Today’s bird eggs got their color from the dinosaurs
03-11-2020

Today’s bird eggs got their color from the dinosaurs

The light blue of a robin egg isn’t just pretty to look at, as it’s also a unique form of camouflage. Eggshells with colors and speckles are only found with birds that have partially or fully exposed nests.

It had been thought that eggshell color was a modern evolutionary adaptation, but a new study shows that it’s a trait that links all the way back to the dinosaurs.

Researchers from Yale, the University of Bonn, and the American Museum of Natural History recently traced the evolution of eggshell color back to a group of dinosaurs directly related to birds.

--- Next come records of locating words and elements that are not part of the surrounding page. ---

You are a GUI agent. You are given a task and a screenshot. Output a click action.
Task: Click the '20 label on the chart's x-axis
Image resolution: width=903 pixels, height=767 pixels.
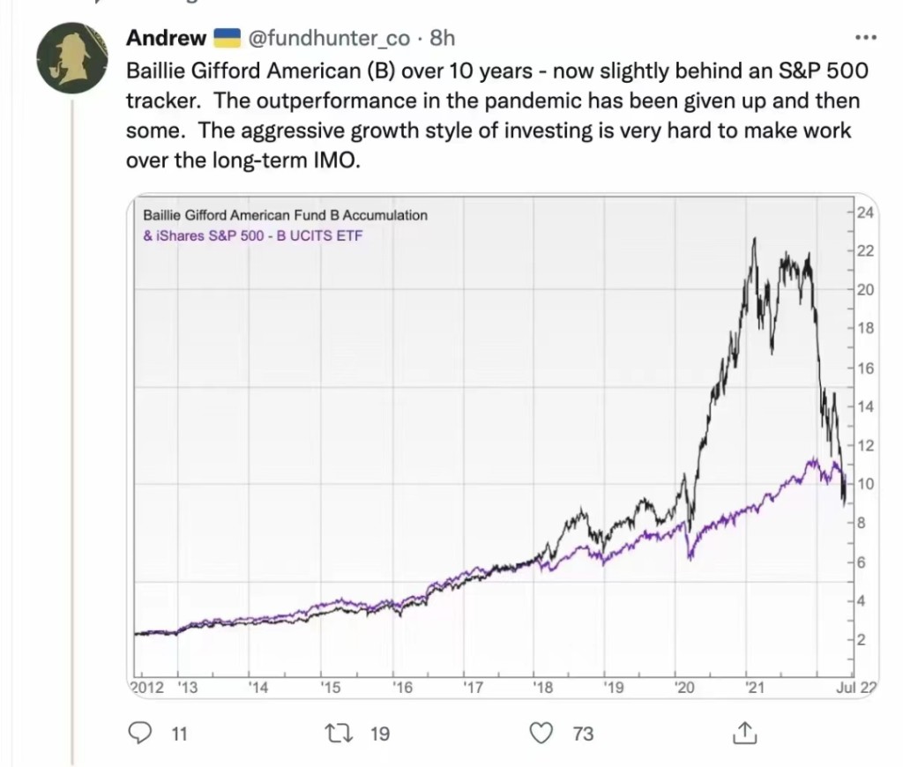682,688
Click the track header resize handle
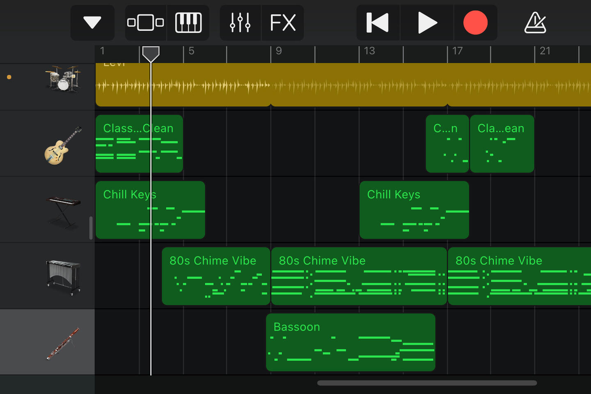This screenshot has height=394, width=591. 91,228
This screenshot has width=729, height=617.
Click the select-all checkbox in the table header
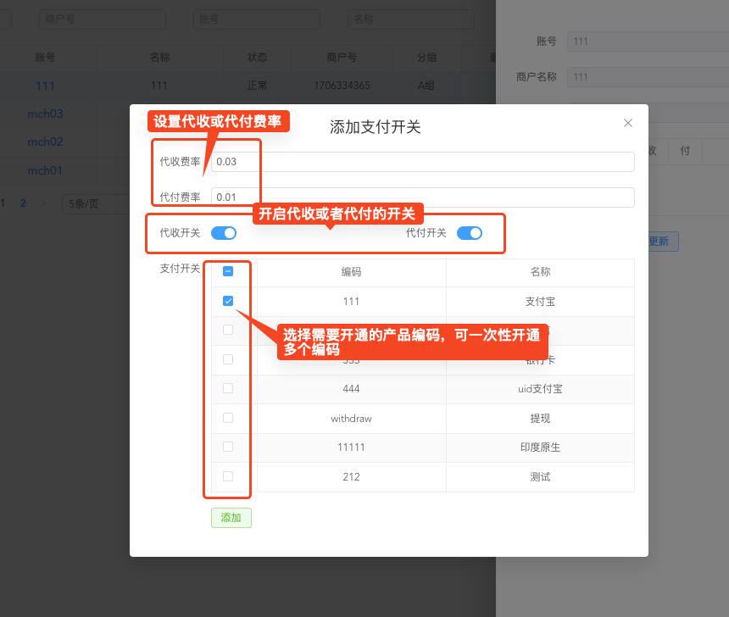click(227, 270)
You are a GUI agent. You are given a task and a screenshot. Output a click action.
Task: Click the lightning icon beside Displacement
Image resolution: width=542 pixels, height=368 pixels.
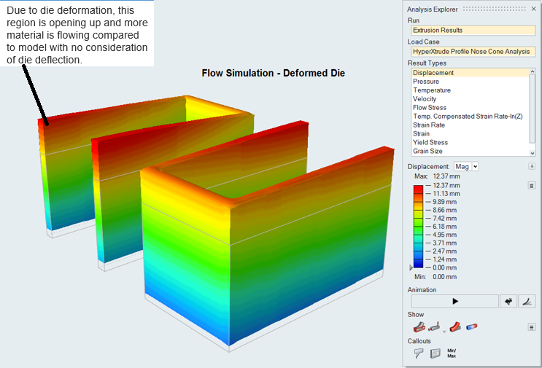[x=531, y=167]
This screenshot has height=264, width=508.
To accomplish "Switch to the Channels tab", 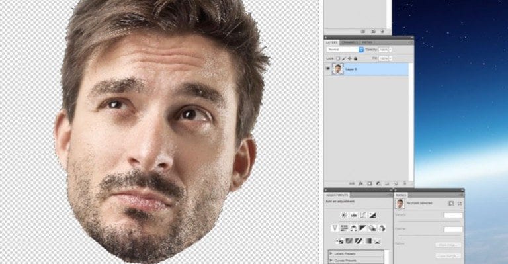I will click(x=349, y=42).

The results, published in the journal Nature, shed light on how the blue and red pigments found in many bird eggs today developed out of necessity when dinosaurs first started laying their eggs in open nests.

“This completely changes our understanding of how egg colors evolved,” said Jasmina Wiemann, the study’s lead author. “For two centuries, ornithologists assumed that egg color appeared in modern birds’ eggs multiple times, independently.”

Eggshells today only use two pigments, red and blue, to create the various spots, speckles, and hues we instantly associate with some species of birds.

Image Credit: Jasmina Wiemann/Yale University

The researchers examined 18 fossil dinosaur eggshells to see if there were any traces of these pigments.

Using laser microspectroscopy, the team was able to test the egg-shells for different pigments non-invasively.

Red and blue pigments were found in eggshells that belonged to the Eumaniraptoran dinosaurs like the velociraptor.

Oviraptors, a relative of the velociraptor, were the first known dinosaurs to lay their eggs in open nests and so it makes sense that eggshell pigment would be found in their family tree.

“We infer that egg color co-evolved with open nesting habits in dinosaurs,” said Wiemann. “Once dinosaurs started to build open nests, exposure of the eggs to visually hunting predators and even nesting parasites favored the evolution of camouflaging egg colors, and individually recognizable patterns of spots and speckles.”